Gerilim ve Yumuşama Kıskacında Suudi Arabistan-Irak İlişkileri

Basra Körfezi’nin iki komşu ülkesi Suudi Arabistan ve Irak’ın ikili ilişkilerinin tarihsel seyrine geri dönüp bakıldığında, 1980-88 İran-Irak Savaşı esnasındaki stratejik ortaklık bir tarafa konulursa, bölgesel rekabet ve istikrarsızlık nedeniyle taraflar arasındaki gerilimin bir türlü dinmediği ve ilişkilerin normalleşemediği bir geçmişe sahip olduğunu gözlemlemek mümkündür. Ancak 2014 yılı ortalarından itibaren karşılıklı olarak atılan adımlarla Riyad-Bağdat ilişkilerinde yumuşama işaretleri görülmeye başlandı. Her ne kadar iki ülke arasında bölgesel bazı konularda anlaşmazlık ve görüş ayrılıkları söz konusu olsa da, 25 Şubat 2017’de Suudi Arabistan Dışişleri Bakanı Adil Cubeyr’in Irak’a gerçekleştirdiği resmî ziyaret iki ülke ilişkileri açısından tarihi bir önem arz etmektedir. Cubeyr’in Bağdat’ı ziyareti Riyad ve Bağdat arasındaki ilişkilerde gelinen aşamanın ne olduğu ve ilişkilerin geleceğinin nasıl şekilleneceği sorularını beraberinde getirdi. Bu çerçevede öncelikli olarak Soğuk Savaş’ın sona ermesinden Arap Baharı’na kadar olan zaman diliminde iki ülke ilişkilerinin özetlenmesinin ardından son gelişmeler ışığında Suudi Arabistan-Irak ilişkileri değerlendirilecektir.


Soğuk Savaş’ın Sona Ermesinden Arap Baharı’na İkili İlişkiler
Soğuk Savaş’ın sona ermesinden Arap Baharı’na kadar olan zaman diliminde Suudi Arabistan-Irak ilişkilerinin gidişatını belirleyen üç önemli bölgesel gelişme bulunmaktadır: 1990-91 Körfez Savaşı, 2003 Irak Savaşı ve 2011 yılında ABD’nin Irak’tan askerî olarak çekilmesidir.
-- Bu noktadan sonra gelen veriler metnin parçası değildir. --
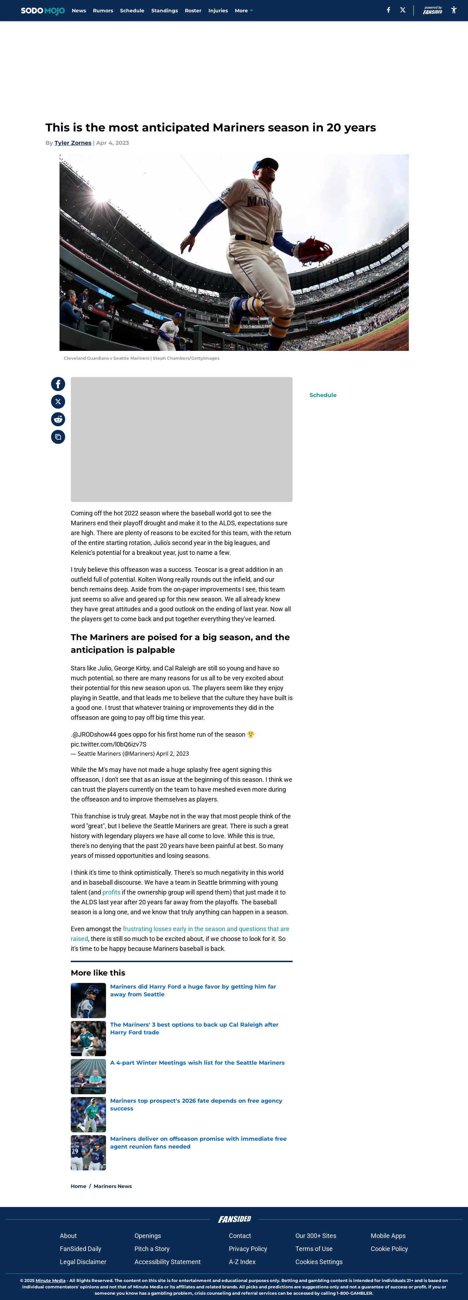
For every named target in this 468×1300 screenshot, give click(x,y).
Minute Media (50, 1280)
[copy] (58, 437)
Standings (164, 10)
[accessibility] (453, 9)
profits (111, 892)
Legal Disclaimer (83, 1261)
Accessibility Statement (168, 1261)
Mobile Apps (388, 1235)
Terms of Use (314, 1248)
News (79, 10)
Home (78, 1186)
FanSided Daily (80, 1248)
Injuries (218, 10)
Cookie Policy (389, 1248)
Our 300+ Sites (315, 1235)
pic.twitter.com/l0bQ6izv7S (108, 744)
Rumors (103, 10)
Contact (240, 1235)
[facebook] (388, 10)
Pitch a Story (152, 1248)
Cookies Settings (319, 1261)
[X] (403, 10)
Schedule (132, 10)
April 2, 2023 (172, 753)
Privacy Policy (248, 1248)
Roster (193, 10)
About (68, 1235)
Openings (148, 1235)
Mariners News (113, 1186)
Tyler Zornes (73, 143)
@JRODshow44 (94, 734)
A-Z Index (242, 1261)
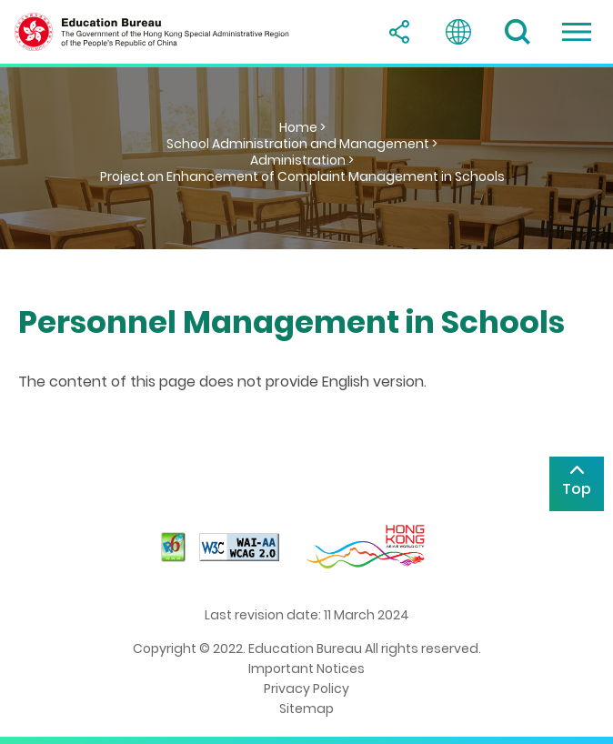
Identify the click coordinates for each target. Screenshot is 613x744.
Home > (302, 127)
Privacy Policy (306, 688)
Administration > (302, 160)
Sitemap (306, 708)
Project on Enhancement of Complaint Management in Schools (302, 176)
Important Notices (306, 668)
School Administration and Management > (301, 144)
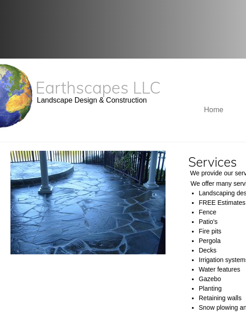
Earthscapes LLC (98, 87)
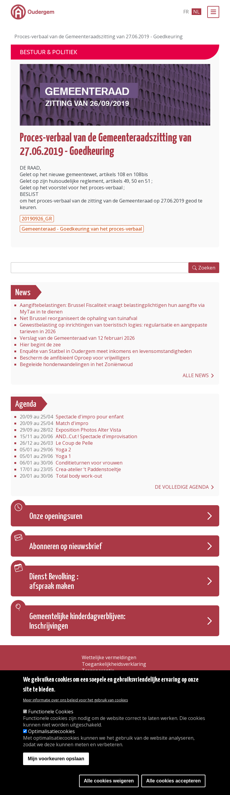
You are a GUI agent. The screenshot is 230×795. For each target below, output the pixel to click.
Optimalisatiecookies (51, 731)
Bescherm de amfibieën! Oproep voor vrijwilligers (75, 357)
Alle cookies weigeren (109, 780)
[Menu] (213, 12)
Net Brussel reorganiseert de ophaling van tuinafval (78, 318)
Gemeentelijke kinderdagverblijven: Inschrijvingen (77, 621)
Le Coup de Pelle (56, 443)
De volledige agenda (182, 487)
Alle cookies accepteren (173, 780)
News (23, 293)
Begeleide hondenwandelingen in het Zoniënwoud (76, 364)
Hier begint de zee (40, 344)
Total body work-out (61, 476)
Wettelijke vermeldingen (109, 657)
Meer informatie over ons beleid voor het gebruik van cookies (75, 700)
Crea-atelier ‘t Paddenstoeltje (70, 469)
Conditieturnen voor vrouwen (71, 462)
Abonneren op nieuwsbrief (65, 547)
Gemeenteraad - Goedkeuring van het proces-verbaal (82, 229)
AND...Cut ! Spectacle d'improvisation (78, 436)
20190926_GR (37, 218)
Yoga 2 (45, 449)
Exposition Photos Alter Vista (70, 430)
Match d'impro (54, 423)
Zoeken (206, 267)
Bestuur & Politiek (48, 52)
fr (186, 11)
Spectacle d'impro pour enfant (72, 416)
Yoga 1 (45, 456)
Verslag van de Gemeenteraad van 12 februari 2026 (77, 338)
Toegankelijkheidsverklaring (114, 664)
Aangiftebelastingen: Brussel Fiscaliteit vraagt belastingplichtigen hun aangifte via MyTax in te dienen (112, 308)
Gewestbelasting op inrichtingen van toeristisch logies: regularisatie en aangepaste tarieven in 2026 (113, 328)
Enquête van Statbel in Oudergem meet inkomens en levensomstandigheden (106, 351)
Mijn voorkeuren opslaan (56, 758)
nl (196, 11)
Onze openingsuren (55, 516)
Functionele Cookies (50, 711)
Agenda (25, 404)
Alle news (196, 375)
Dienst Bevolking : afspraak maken (53, 582)
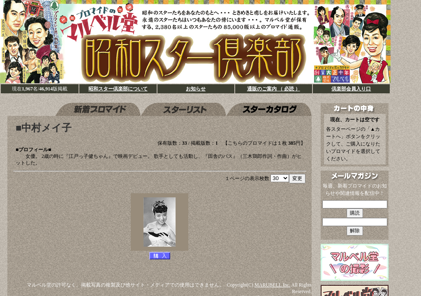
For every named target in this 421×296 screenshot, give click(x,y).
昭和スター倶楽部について (118, 89)
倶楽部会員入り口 (351, 89)
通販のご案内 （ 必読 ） (273, 89)
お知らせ (196, 89)
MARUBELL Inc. (272, 285)
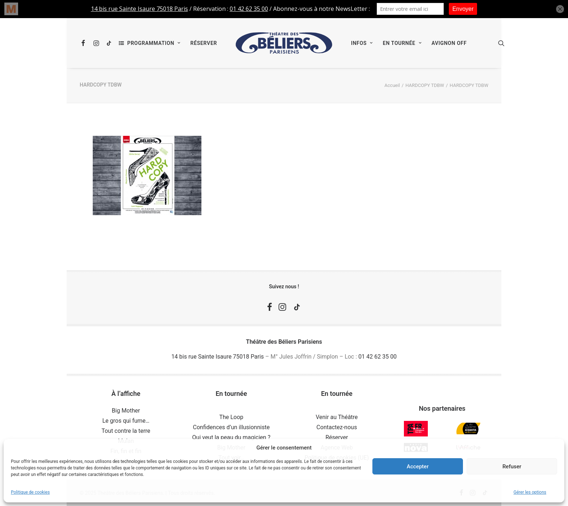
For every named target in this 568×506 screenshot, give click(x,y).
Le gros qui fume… (125, 420)
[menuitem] (84, 43)
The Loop (231, 417)
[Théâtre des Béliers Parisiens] (284, 43)
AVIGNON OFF (449, 43)
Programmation (153, 43)
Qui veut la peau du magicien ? (231, 437)
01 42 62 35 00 (377, 356)
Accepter (418, 466)
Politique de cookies (30, 492)
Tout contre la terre (125, 430)
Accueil (392, 85)
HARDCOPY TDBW (424, 85)
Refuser (511, 466)
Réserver (204, 43)
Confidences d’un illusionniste (231, 427)
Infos (362, 43)
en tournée (402, 43)
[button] (84, 43)
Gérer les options (530, 492)
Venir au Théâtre (337, 417)
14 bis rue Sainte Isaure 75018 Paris (217, 356)
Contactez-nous (337, 427)
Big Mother (126, 410)
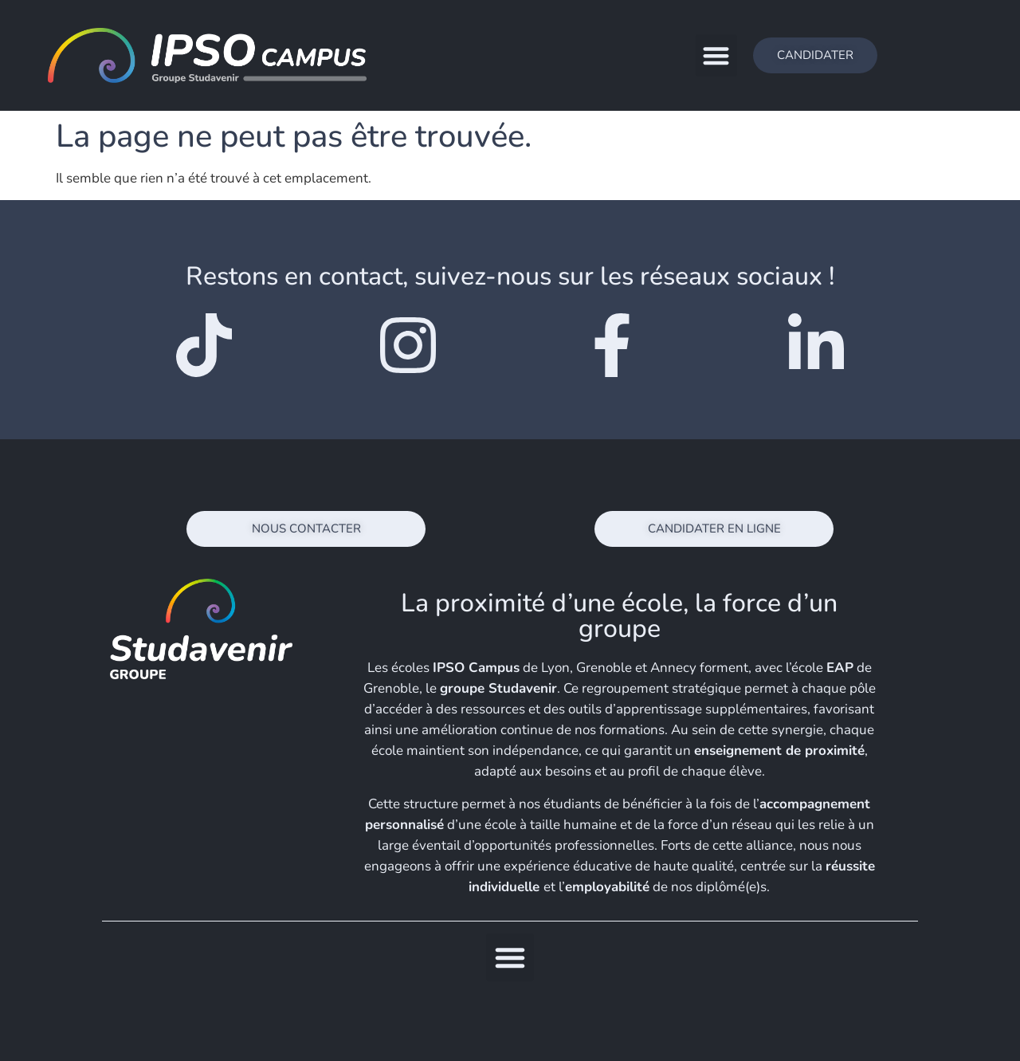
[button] (717, 55)
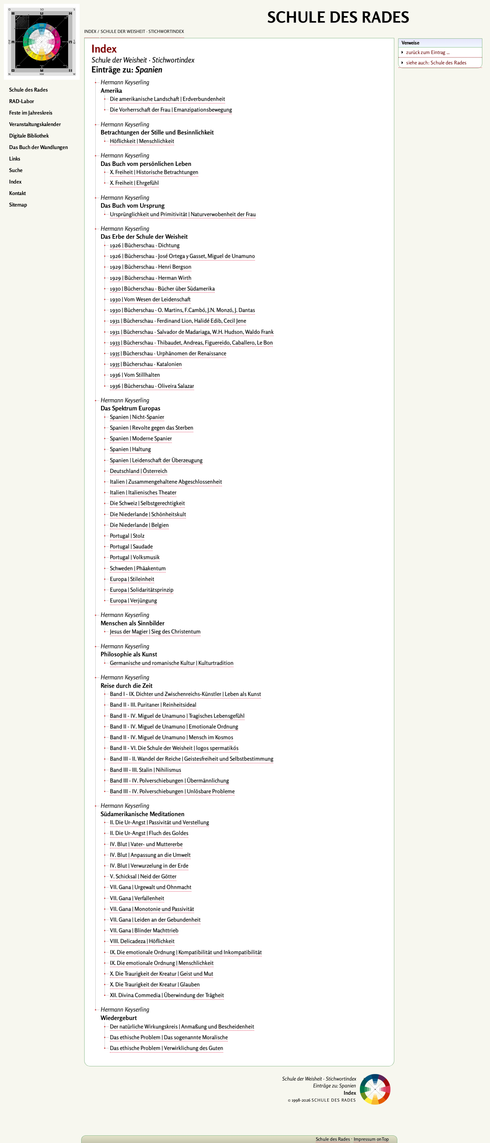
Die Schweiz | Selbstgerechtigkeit (147, 503)
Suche (16, 170)
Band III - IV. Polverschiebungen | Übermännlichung (169, 780)
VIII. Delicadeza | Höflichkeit (142, 941)
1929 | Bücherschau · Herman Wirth (150, 277)
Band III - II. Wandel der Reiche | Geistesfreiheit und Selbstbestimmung (191, 758)
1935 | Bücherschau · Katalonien (146, 364)
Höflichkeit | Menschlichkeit (142, 141)
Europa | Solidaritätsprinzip (141, 589)
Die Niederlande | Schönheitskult (148, 514)
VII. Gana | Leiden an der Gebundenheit (155, 919)
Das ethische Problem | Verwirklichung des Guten (166, 1048)
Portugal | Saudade (131, 546)
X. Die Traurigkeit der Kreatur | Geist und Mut (161, 973)
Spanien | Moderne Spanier (141, 438)
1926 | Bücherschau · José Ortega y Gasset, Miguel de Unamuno (182, 256)
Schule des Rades (28, 90)
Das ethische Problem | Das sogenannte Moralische (169, 1037)
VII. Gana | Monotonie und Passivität (152, 908)
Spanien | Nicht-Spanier (137, 416)
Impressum (365, 1139)
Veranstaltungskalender (35, 124)
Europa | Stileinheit (132, 579)
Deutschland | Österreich (138, 470)
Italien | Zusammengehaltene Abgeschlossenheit (166, 481)
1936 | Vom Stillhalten (135, 374)
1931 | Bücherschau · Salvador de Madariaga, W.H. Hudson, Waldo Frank (192, 331)
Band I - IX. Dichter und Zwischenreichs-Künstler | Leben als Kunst (185, 693)
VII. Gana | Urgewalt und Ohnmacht (150, 887)
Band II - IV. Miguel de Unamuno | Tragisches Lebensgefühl (177, 715)
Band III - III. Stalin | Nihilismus (145, 769)
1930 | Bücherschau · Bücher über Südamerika (162, 288)
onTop (383, 1139)
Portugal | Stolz (127, 535)
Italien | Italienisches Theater (143, 492)
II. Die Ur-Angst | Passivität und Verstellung (159, 822)
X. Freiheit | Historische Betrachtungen (154, 172)
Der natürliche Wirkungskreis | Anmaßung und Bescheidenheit (182, 1026)
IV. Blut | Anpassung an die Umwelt (150, 854)
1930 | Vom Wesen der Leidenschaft (150, 299)
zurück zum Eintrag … (428, 52)
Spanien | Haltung (130, 449)
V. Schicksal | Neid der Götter (143, 876)
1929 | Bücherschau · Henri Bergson (150, 266)
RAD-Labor (21, 101)
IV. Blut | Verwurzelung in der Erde (149, 865)
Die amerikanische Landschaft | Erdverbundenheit (167, 98)
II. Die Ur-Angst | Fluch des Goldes (149, 833)
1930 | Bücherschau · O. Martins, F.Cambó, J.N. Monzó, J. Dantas (182, 310)
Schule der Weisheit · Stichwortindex (142, 31)
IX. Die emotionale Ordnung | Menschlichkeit (162, 962)
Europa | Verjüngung (133, 600)
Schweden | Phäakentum (138, 568)
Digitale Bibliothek (29, 136)
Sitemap (18, 205)
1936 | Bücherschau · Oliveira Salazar (152, 385)
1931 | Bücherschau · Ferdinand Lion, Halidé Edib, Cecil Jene (178, 320)
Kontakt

Her bir bölgesel gelişmenin ilgili ülkelerin birbirlerine yaklaşımlarını ve taraflar arasındaki ilişkilerin doğasını yeniden biçimlendirdiği söylenebilir. 2 Ağustos 1990’da güney komşusu Kuveyt’i işgal etmek suretiyle Basra Körfezi’nde yayılmacı bir politika izlemesi, İran yayılmacılığına karşı önemli bir bölgesel müttefik olarak görülen Irak’ı Suudi Arabistan açısından pek yakın bir bölgesel tehdit haline getirdi. Irak’ın muhtemel yeni bir yayılmacı/saldırgan davranışına karşı güvenliğini sağlamak ve değişen bölgesel güç dengesini yeniden inşa etmek amacıyla Riyad yönetimi derhal tedbirler almaya ve hazırlıklar yapmaya başladı. Suudi yönetimi öncelikle Bağdat’la diplomatik ilişkilerini sonlandırdı ve buradaki diplomatik temsilciliğini kapattı. Ardından Suudi Arabistan Kralı Fahd, Saddam Hüseyin’in muhtemel bir saldırısına karşı ülke güvenliğini koruma altına almak amacıyla ABD’den askerî destek istedi. Bunun üzerine 7 Ağustos 1990’dan itibaren ülke güvenliğini sağlamak amacıyla ABD, Çöl Kalkanı Harekâtı adı altında kara ve hava kuvvetleri askerlerini Suudi Arabistan’a konuşlandırdı ve deniz kuvvetleri ise savaş gemilerini Basra Körfezi’ne gönderdi.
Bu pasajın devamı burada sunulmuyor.